→ Given passage:

6 points by mrinterweb on Nov 13, 2009 | hide | past | favorite | 11 comments
I am considering a job at a new startup where I would be playing a very integral role in the product development. The company has not yet secured any external financing and is funding the project out of pocket right now so cash is limited. They are offering me a salary that is about half of the market salary for my skill set with no other benefits other than 1.25% stock options. I will be their first employee. The company also has no valued worth currently as we are working on software. I am trying to figure out if I should ask for a larger percentage of the the stock options considering the salary is 1/2 market rate and that I am playing a major role in the company. Does anyone have any advice?


That offer sounds fair to me. If they don't have funding, then where's the cash coming from? If it's coming from the other founders then they deserve to own more of the company.

Joining an early stage company isn't about getting paid market wages. It's about job satisfaction (assuming you like having responsibility, working hard, and don't mind chaos).

There's a lot of people who think that the only people who get rich in a startup are the founders and investors. I believe that. If you do the math on a good exit, let's say $100M after six years including earn-out and dilution from A&B rounds, then your very-good-case scenario is a personal payout of $300k after taxes. If you think this company has a 1/10 chance of a good exit, then your average benefit from these options is $30k (spread over six years!!!). Looking at it that way, I can't see why anyone would work at a startup for any reason other than it seems like a lot of fun.

I loved the two startups I worked for but the benefits were getting responsibility nobody else would give me, excitement, and seeing how companies are started.

I guess that's not a very direct answer to your question. Here's my direct answer, ask for 2%. But don't make your decision based on whether they say yes--make it based on whether you're excited for the company and team.


I made a very significant amount of money in the '90s on a startup acquisition where I had not a whole lot more than this person did. I think:

* Very few people, founders or otherwise, really make a lot of money on startups

* Single-digit percentage equity grants are actually huge, regardless of how small they look when you write them down on paper.

→ Required actions:
(1) Answer these questions about the startup job offer discussion:
(a) What stock option percentage is offered to the person considering the job?
(b) What percentage does the first reply directly recommend asking for?
(c) In which decade did the later commenter make a significant amount of money on a startup acquisition?
(2) Extend the startup job offer discussion, picking up after its final sentence.

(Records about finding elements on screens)
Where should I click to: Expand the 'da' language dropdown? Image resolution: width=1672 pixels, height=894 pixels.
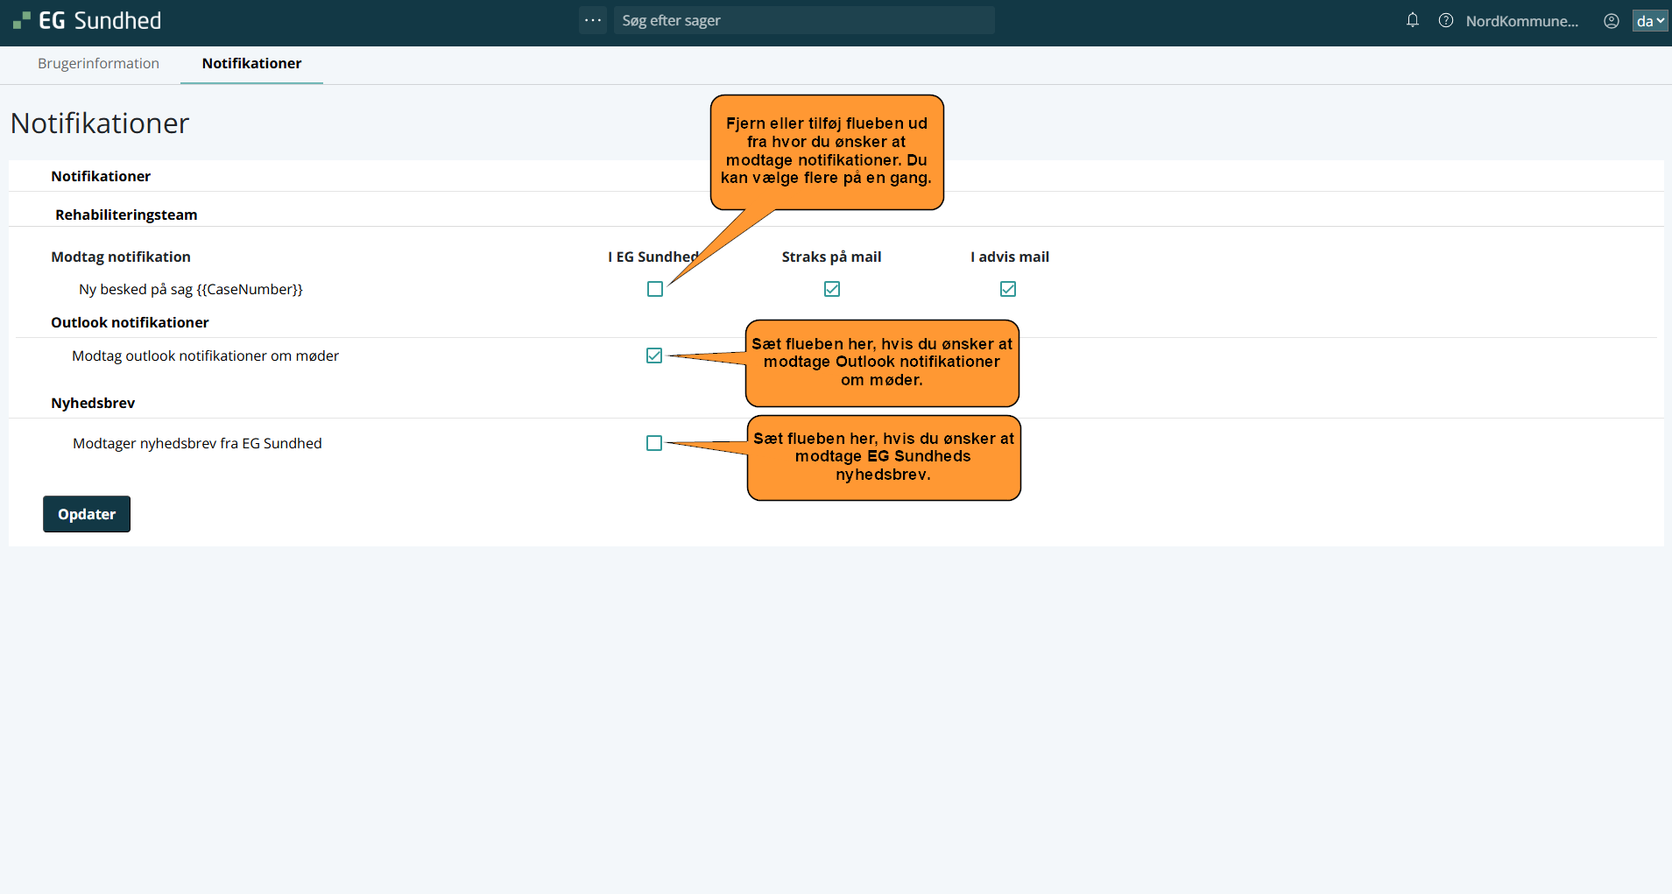pos(1650,21)
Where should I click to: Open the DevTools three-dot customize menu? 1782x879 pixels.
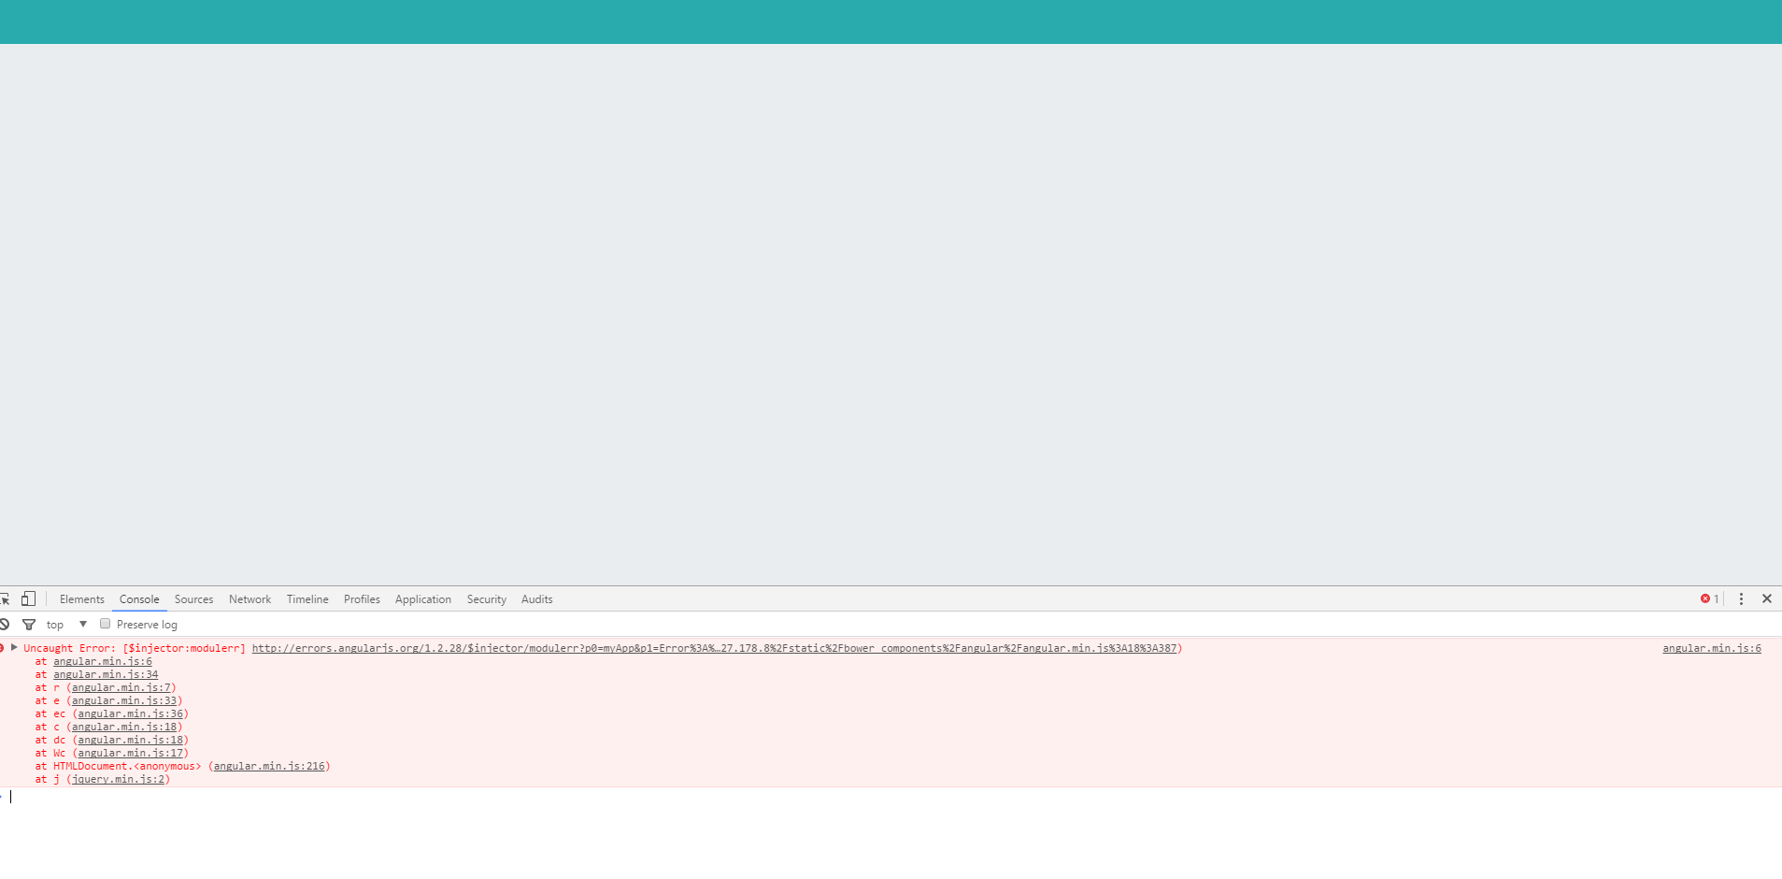tap(1741, 598)
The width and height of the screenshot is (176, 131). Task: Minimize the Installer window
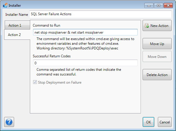150,5
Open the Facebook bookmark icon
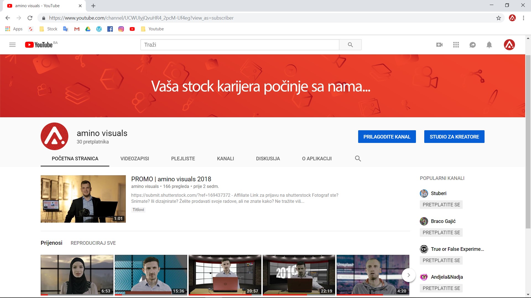The width and height of the screenshot is (531, 298). coord(110,29)
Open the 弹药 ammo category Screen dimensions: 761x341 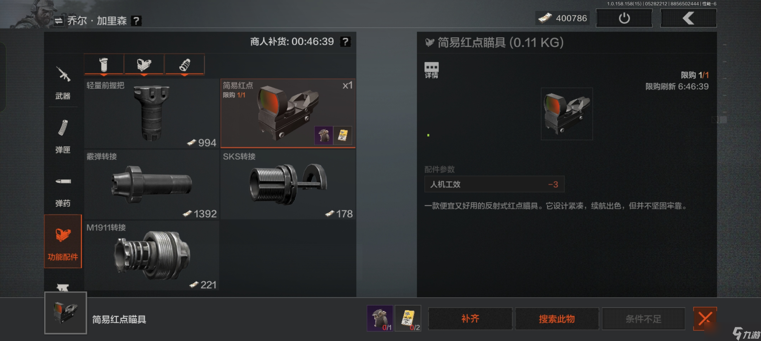(x=63, y=190)
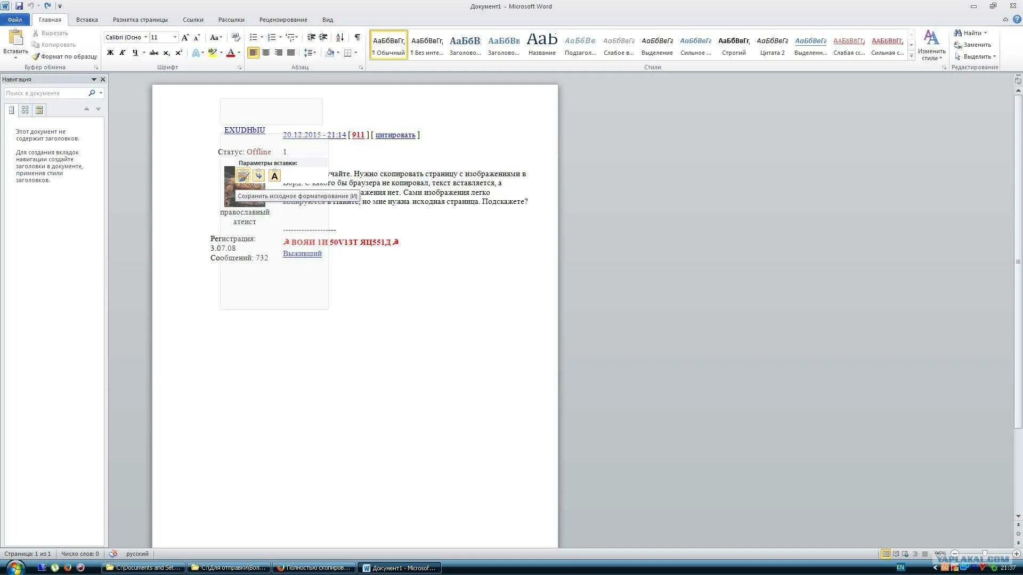Toggle bold (Ж) formatting
1023x575 pixels.
[110, 53]
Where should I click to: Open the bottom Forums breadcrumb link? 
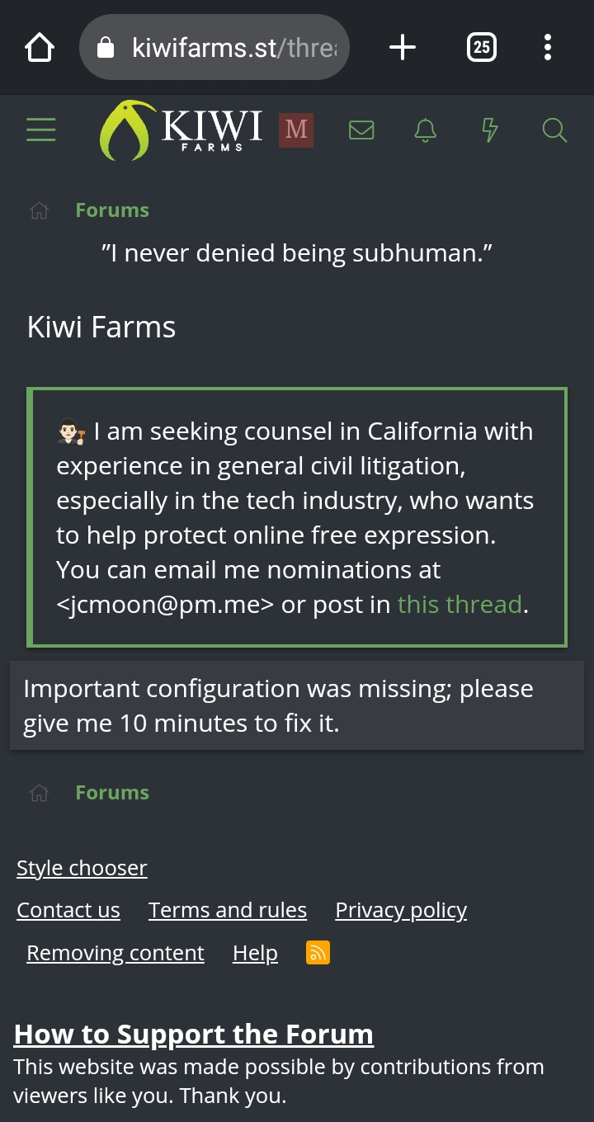pyautogui.click(x=112, y=793)
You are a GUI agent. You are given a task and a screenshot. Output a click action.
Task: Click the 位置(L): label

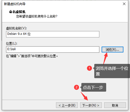point(12,44)
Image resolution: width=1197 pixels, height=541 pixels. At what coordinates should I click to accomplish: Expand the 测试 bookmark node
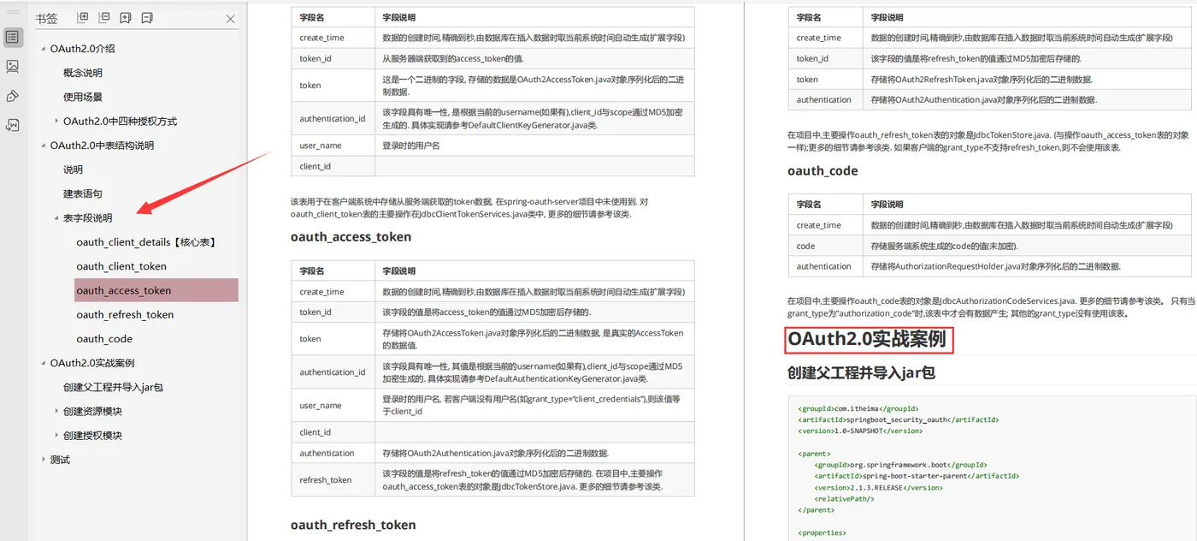pos(44,459)
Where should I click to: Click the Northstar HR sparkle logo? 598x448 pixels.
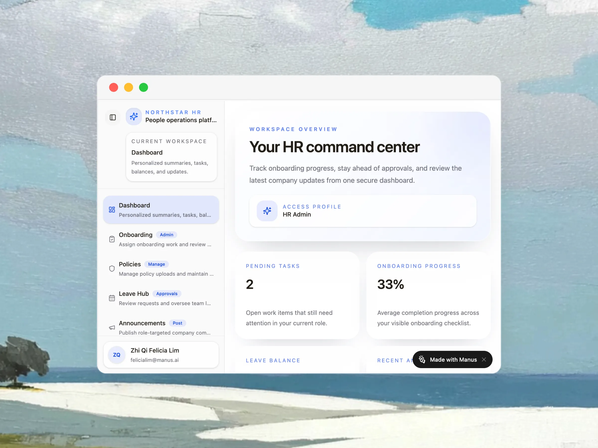click(134, 116)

→ The answers:
(1)
(a) 1.25%
(b) 2%
(c) The '90s

(2)
Are you technical? Are you one of the few technical people on the team. If so, depending on the type of stock being offered, if founder's stock, 5% seems to be a pretty well-liked number.

If a startup's success depends on the team, then you have to figure out whether or not the current team can pick up additional skilled people. If you're the first technical hire, most likely you will be responsible for gathering a team (though not always). But in either case, you are directly responsible for the value of that stock.

Are you willing to give it everything and make that 1.25% be worth something? Or are you going to sit and rely on hope & expectation?

$0.02


It is a very small company of 3 founders and myself. Two founders and myself are technical. I am in charge of all things web related. Including public site, client portal, admin portal, web services, REST API, database design, and fun things like that.

It is a big leap for me because I am currently employed, and jumping into a startup company, taking large pay cut, is quite a risk.


A rule of thumb I think may actually work for helping tech people evaluate stock options:

Take the percentage you probably think you're worth, and divide it by 10.

Is 5% a "good" number? Well, YC takes 6%. If the company had to choose between you and YC, would it be almost a coin-flip?

That said: the number one rule of stock options valuations for employees (not founders) of private companies:

The numbers don't mean anything. The company can succeed wildly and still ratchet you back to any level they'd like. Every round of funding is going to rewrite the terms, and so will the acquisition. The exceptions to these rules occur mostly in cases where "employee #2" stock options are so clearly and inherently valuable that you won't care about the specific number.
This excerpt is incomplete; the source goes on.